Tarefas do exercício:
a – Responda a cada pergunta com base no excerto:
(i) A quem atribui o autor a responsabilidade da destruição do SNS?
(ii) A que horas decorre a cena descrita?
(iii) De que cor era a bata da jovem que trouxe os resultados?
b – Segundo o excerto, porque pareceu à mulher um milagre que alguém lhes tivesse prestado atenção?

Excerto do documento:
Médicos
A responsabilidade da destruição do SNS está toda nos ombros do Dr. Costa e Dra Themido, paladinos do dogmatismo cego que já nos colocou, também na saúde, no rabo da Europa.
Eram duas da madrugada. A mão, trémula, entrelaçava-se numa outra quase mortiça. Não obstante a pega era firme e inabalável. Nada no mundo a faria despegar daquela outra mão, frouxa, mas viva. Sentada, tinha a tez enrugada, mas denunciava pose distinta e serena. Envergava um vestido negro e simples, que contrastava com níveo cabelo, apanhado, que se engalanava com carrapito bem encoifado.
Aquela mão lânguida conduzia a um corpo de homem que se estendia numa maca. Ela olhava-o fixamente com ternura e alento. Não largava aquela mão. Nunca o largaria.
Já ele, envelhecido, estirado naquele corredor de hospital, resfolegava, tentando articular palavras. Os vocábulos tropeçavam e distorciam-se numa boca que insistia em não colaborar. Ela sorria, afagava-lhe a cabeça e descansava-o: “A Sra Dra já te vem ver.”
Parecia um milagre que alguém lhes tivesse prestado atenção naquela azáfama hospitalar que os envolvia, cogitou ela. Os exames nunca mais chegavam. Eis senão quando, uma jovem sorridente de bata verde se aproximou com envelopes debaixo do braço: “Olá, Senhor José, cá estou eu novamente. Já tenho aqui os seus resultados. Temos aqui uma infecçãozita, mas não é nada de especial.”

Informação fornecida:

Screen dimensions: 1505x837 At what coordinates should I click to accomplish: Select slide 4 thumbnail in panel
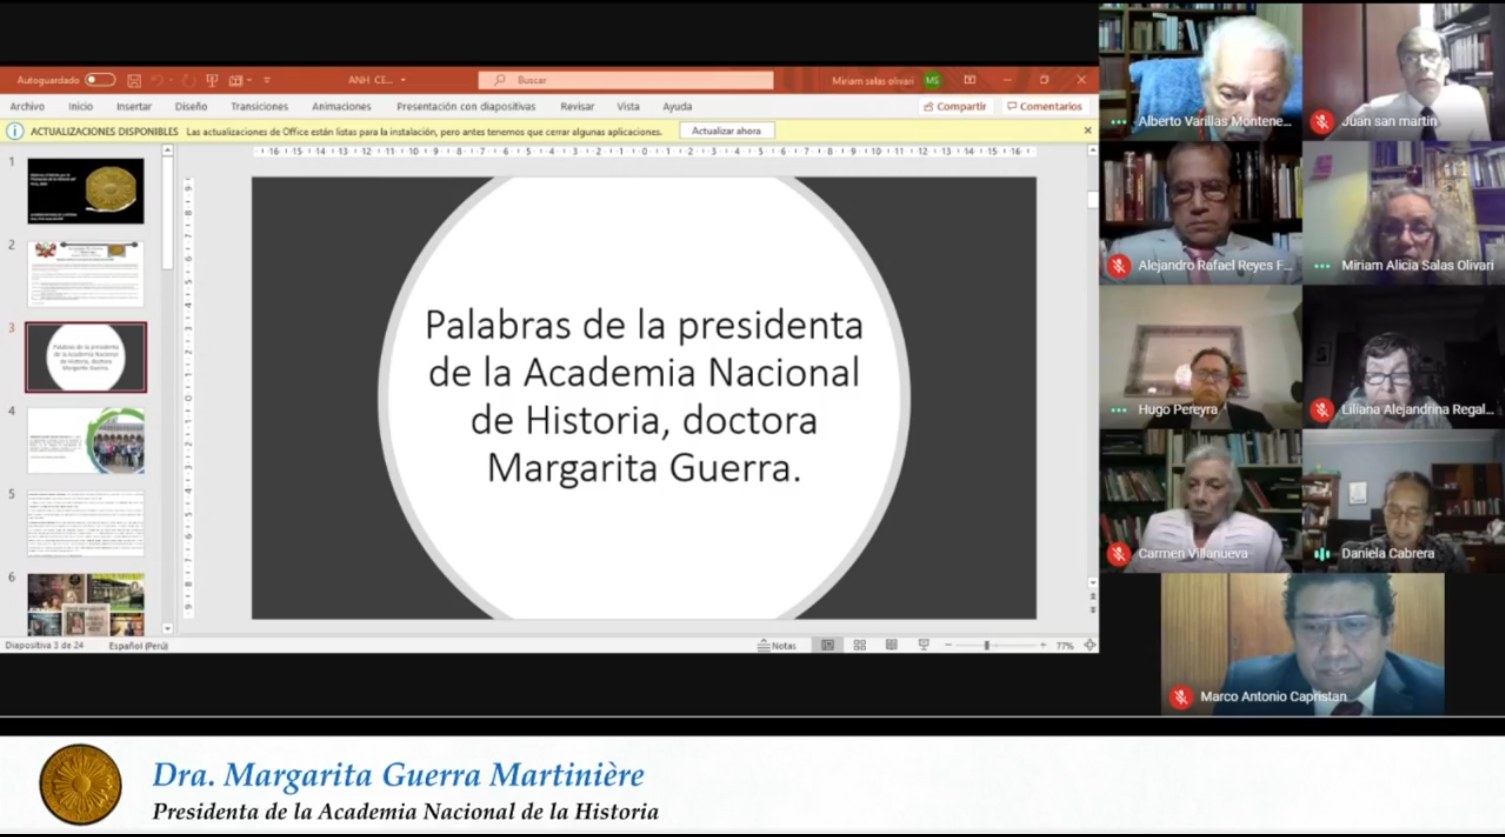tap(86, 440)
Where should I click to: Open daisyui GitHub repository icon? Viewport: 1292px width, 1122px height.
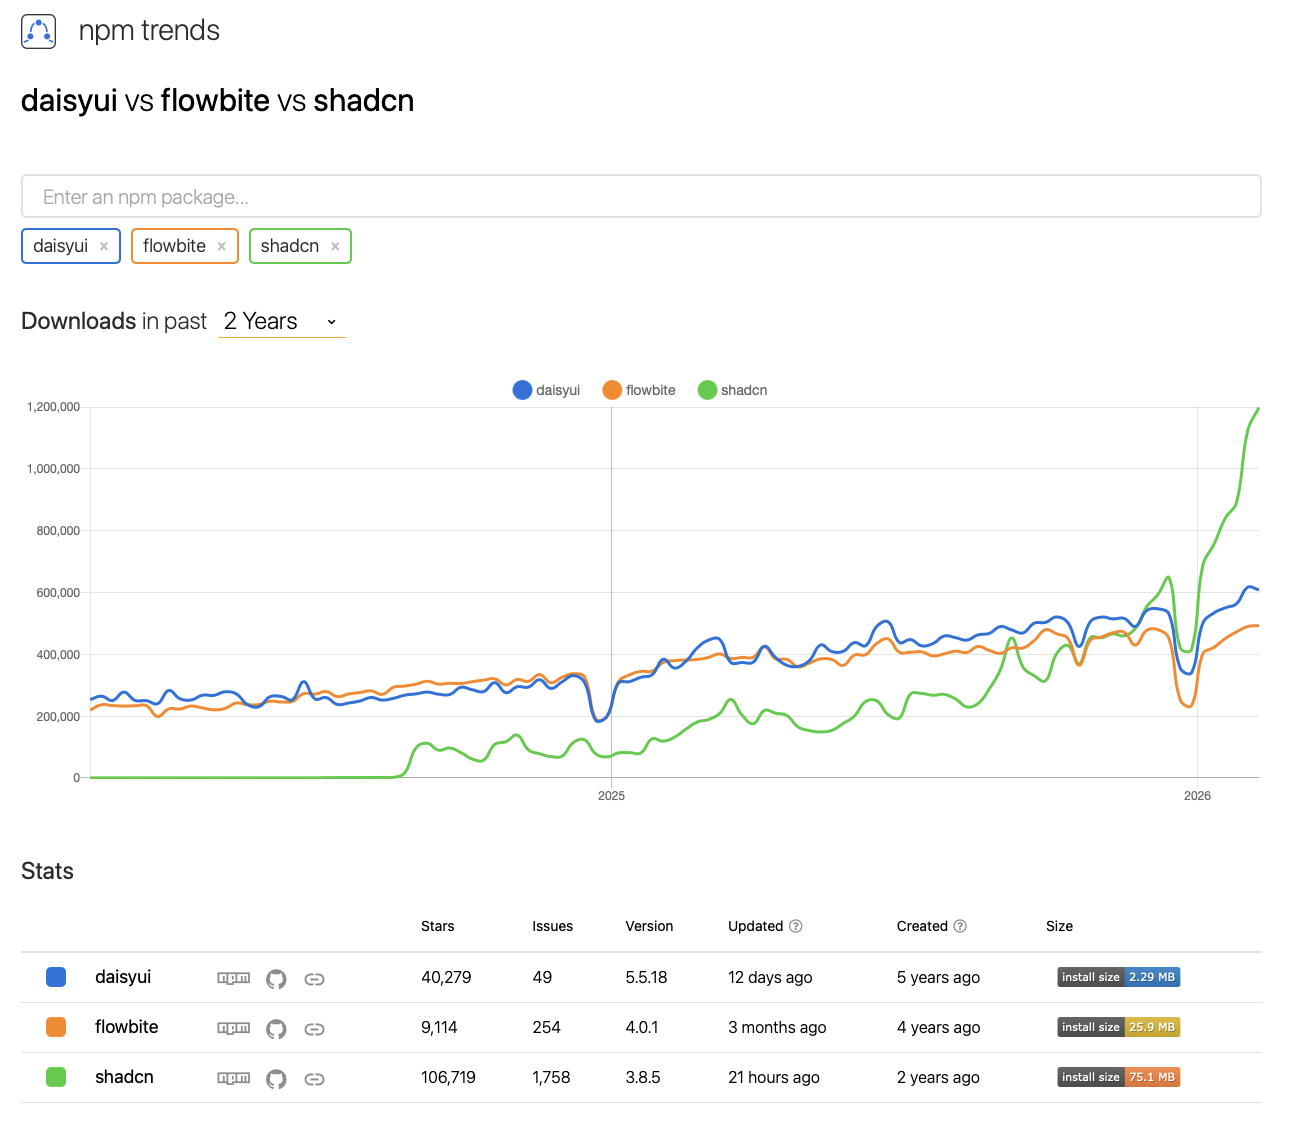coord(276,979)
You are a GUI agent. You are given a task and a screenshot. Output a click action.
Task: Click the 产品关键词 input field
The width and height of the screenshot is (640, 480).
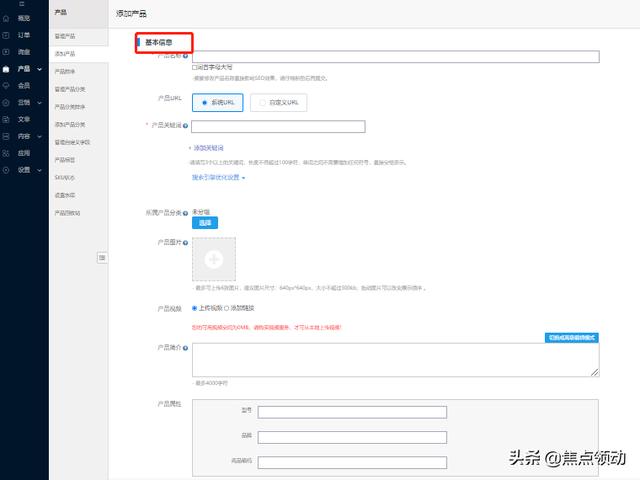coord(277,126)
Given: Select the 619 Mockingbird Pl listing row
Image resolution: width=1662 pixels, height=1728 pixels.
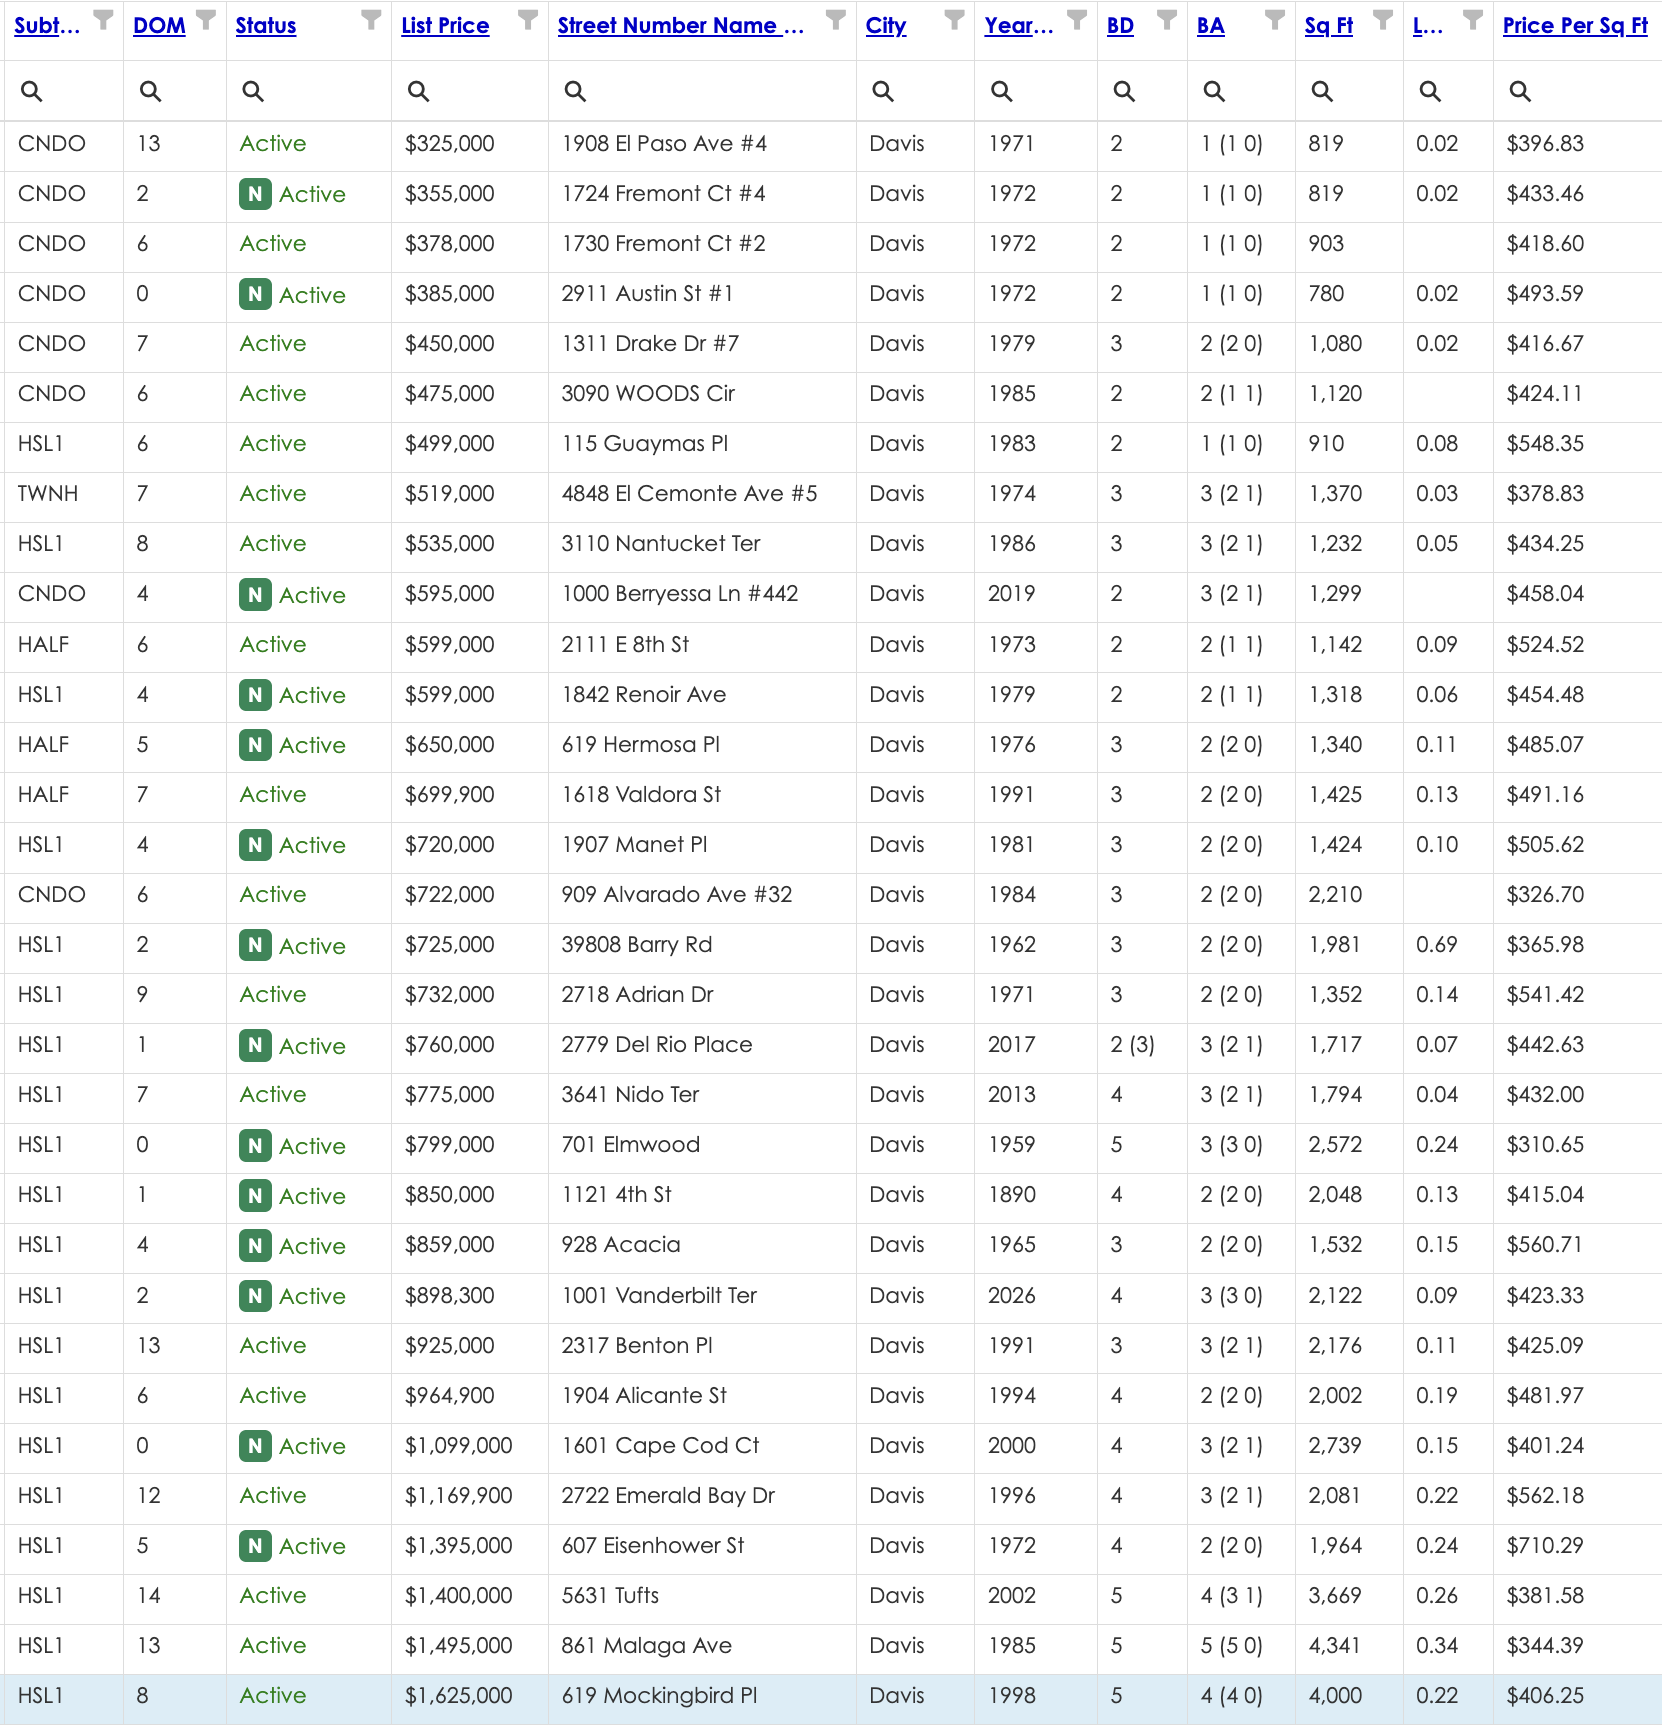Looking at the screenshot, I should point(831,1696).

Respostas por tarefa:
a –
(i) Ao Dr. Costa e à Dra Themido.
(ii) Às duas da madrugada.
(iii) Verde.

b – Pareceu-lhe um milagre por causa da azáfama hospitalar que os envolvia.